Receipt OCR Classifier


Classification Algorithm	Support Vector Classifier
Language	Python 3.5
Libraries	OpenCV, Tesseract, scikit-learn
Source Code	Receipt Classifier

This application recognizes whether a receipt belongs to a specific store (Walmart). It pre-processes image using OpenCV python library cv2, extracts the text from processed image using Tesseract and then uses supervised SVC (Support Vector Classifier) model to classify test receipts.

Usage

The source code of the application can be accessed here.

Configuration: Paths of input image, pre-processed image, extracted text files, traning and test csvs are configured in config.yml
Execution: Execute main.py to run the application.

Image Pre-Processesing

Image pre-processing is being done to improve receipt image quality before extracting text using tesseract. In this process, blocks of texts are identified and cropped to generated processed image. The approach includes following steps.

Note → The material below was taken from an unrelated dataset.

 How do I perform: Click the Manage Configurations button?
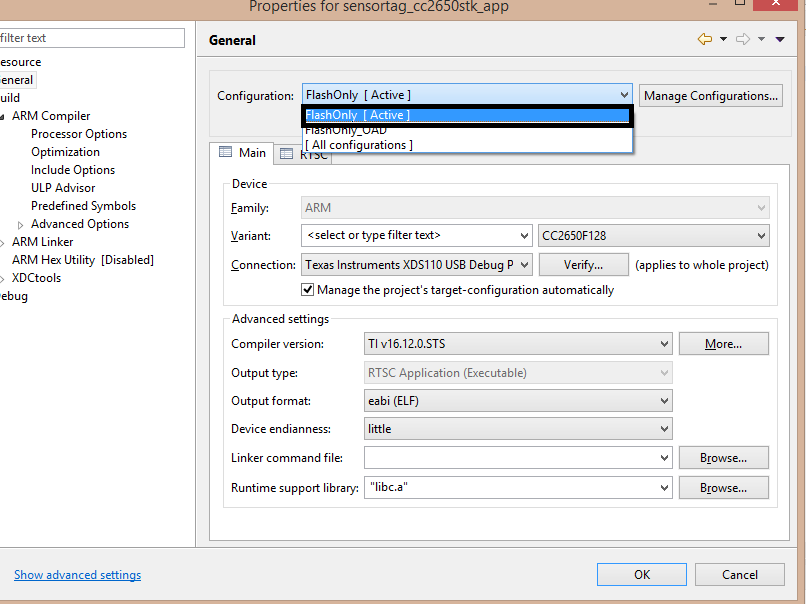(x=710, y=96)
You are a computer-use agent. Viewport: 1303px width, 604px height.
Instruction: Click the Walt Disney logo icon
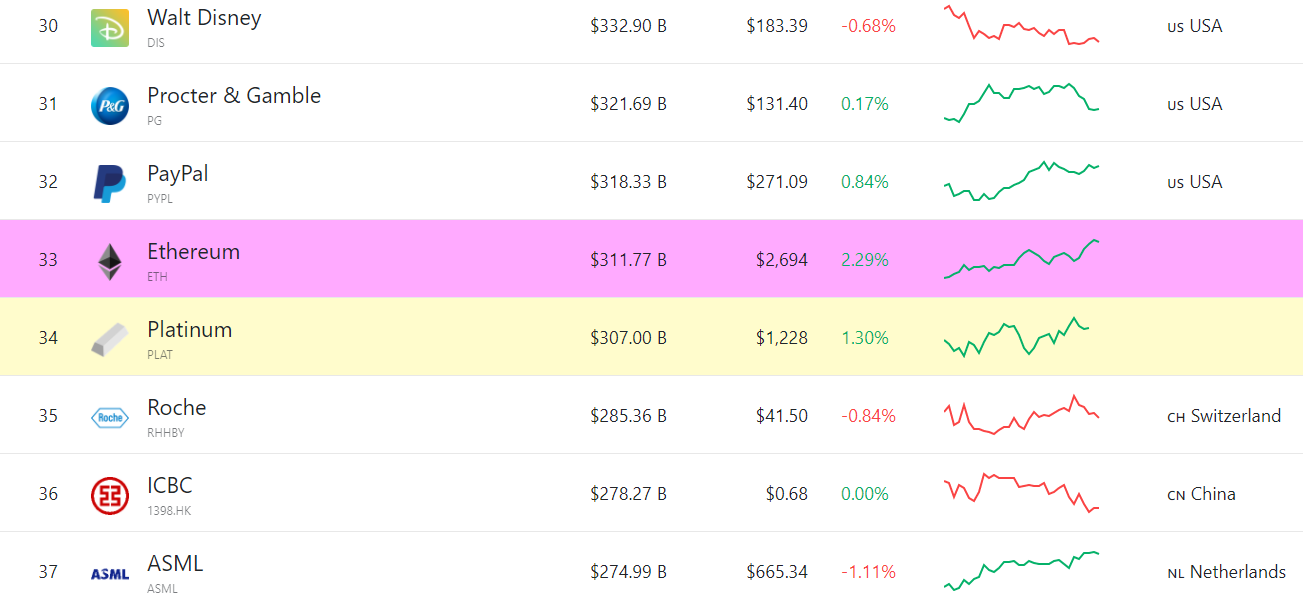click(x=110, y=27)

Rescaling: Input images give are of larges sizes. They are rescaled to smaller dimension in order to speed up image pre-processing.
Binarization: Images are converted to Grayscale and then binarized using adaptive Threshold.
Denoising and Morphological Transformation: Morphological Opening is done to remove noises and then Closing is done in order to close small holes in texts in the binary image.
Finding Countours of Text Blocks: Morphological Gradient followed by Closing is performed to find contours of text blocks.
Generating Mask from Text Block Contours: Mask from contours of text blocks is generated, which is used for cropping required text blocks.
Cropping text blocks from binary image using mask: The output is being saved as processed image which is to be parsed by tesseract.

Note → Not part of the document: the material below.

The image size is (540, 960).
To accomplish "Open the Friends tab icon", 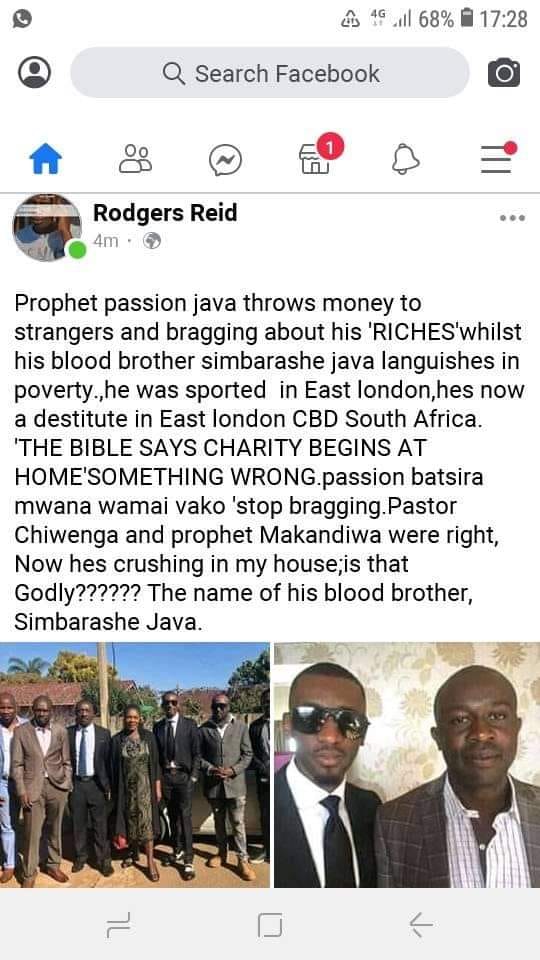I will coord(135,159).
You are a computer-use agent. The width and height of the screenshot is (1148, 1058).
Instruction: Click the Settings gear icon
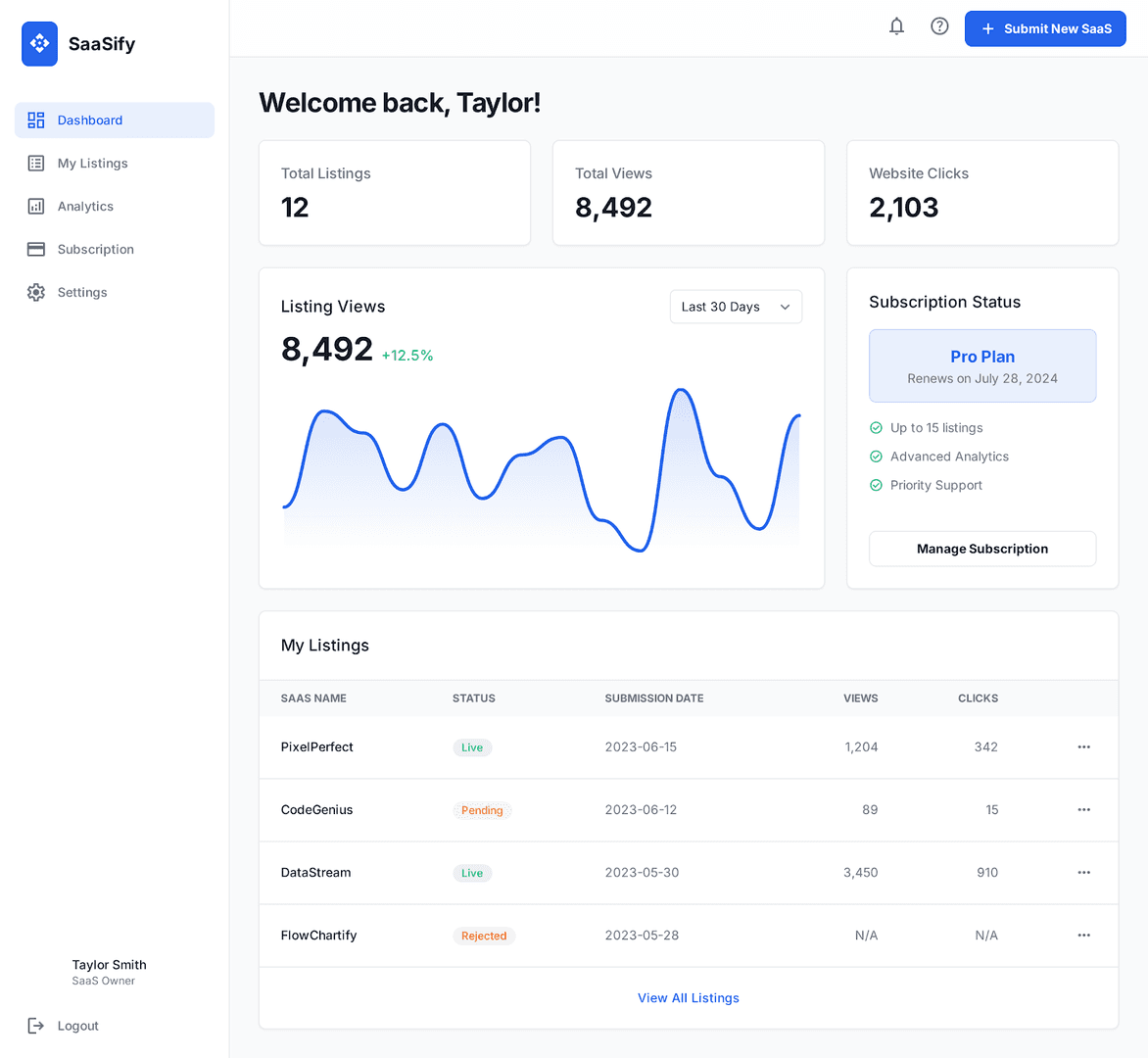click(36, 293)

Extracting Text from Pre-Processesed Images

pytesseract, Python wrapper over Tesseract OCR utility is being used to extract text from images using following command.

extracted_str = image_to_string(Image.open(ImgProcPath), lang="eng", config="-psm 1")

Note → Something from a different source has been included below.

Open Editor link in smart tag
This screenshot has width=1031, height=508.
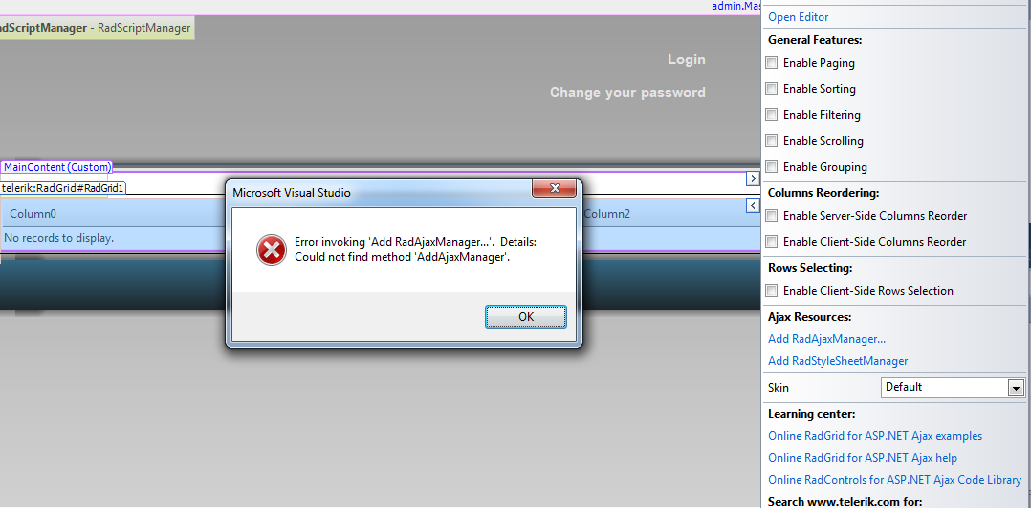coord(798,17)
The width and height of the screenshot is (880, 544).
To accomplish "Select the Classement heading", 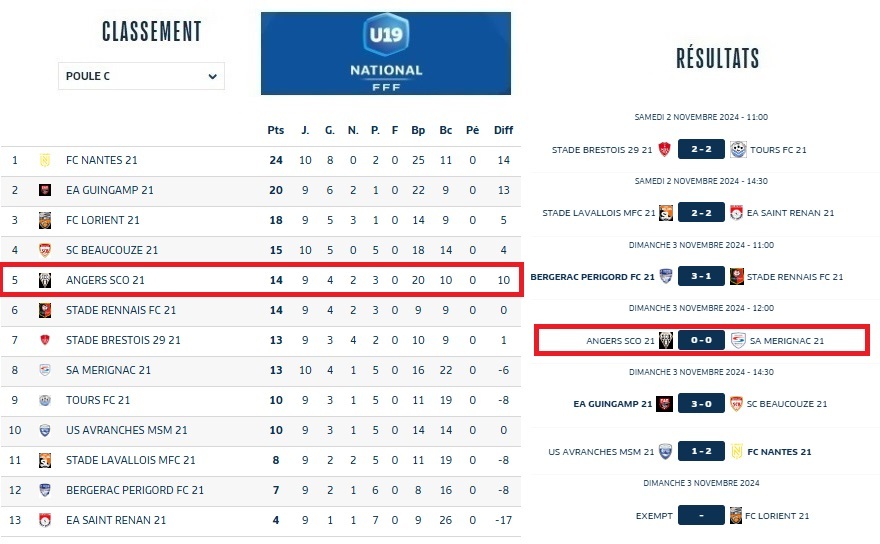I will 152,32.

Building Classification Model

Support Vector Classfiers work well for text classification because of high-dimensional nature of text documents and robust performance of SVMs in high-feature space. Linear kernel has been used here to speed up training the model and simply requirement of model tuning parameters.

text_clf = Pipeline([('vect', CountVectorizer()),
                     ('tfidf', TfidfTransformer()),
                     ('clf', SVC(kernel='linear',probability=True)),])

CountVectorizer: To convert text file in pipeline into a matrix of token counts.
TfidfTransformer: To scale down the impact of tokens that occur very frequently in a given corpus. probability=True: To enable estimating class probabilities, which is being used to evaluate Prediction Score in test results.

Evaluating Classification Model

Cross-validation set is generated from a random sample of training data to evaluate the model. The cross-validation accuracy is measured using.

from sklearn.metrics import classification_report as clsr
print(clsr(y_cv, predicted, target_names=[str(i) for i in labels.classes_]))

Scope of Future Enhancements

Combined image(Logo detection) + Text classification.
Fuzzy lookup and replacement of incorrect closest words. (e.g. ‘almart’ with ‘walmart’ and ‘sav m ney’ with ‘save money’).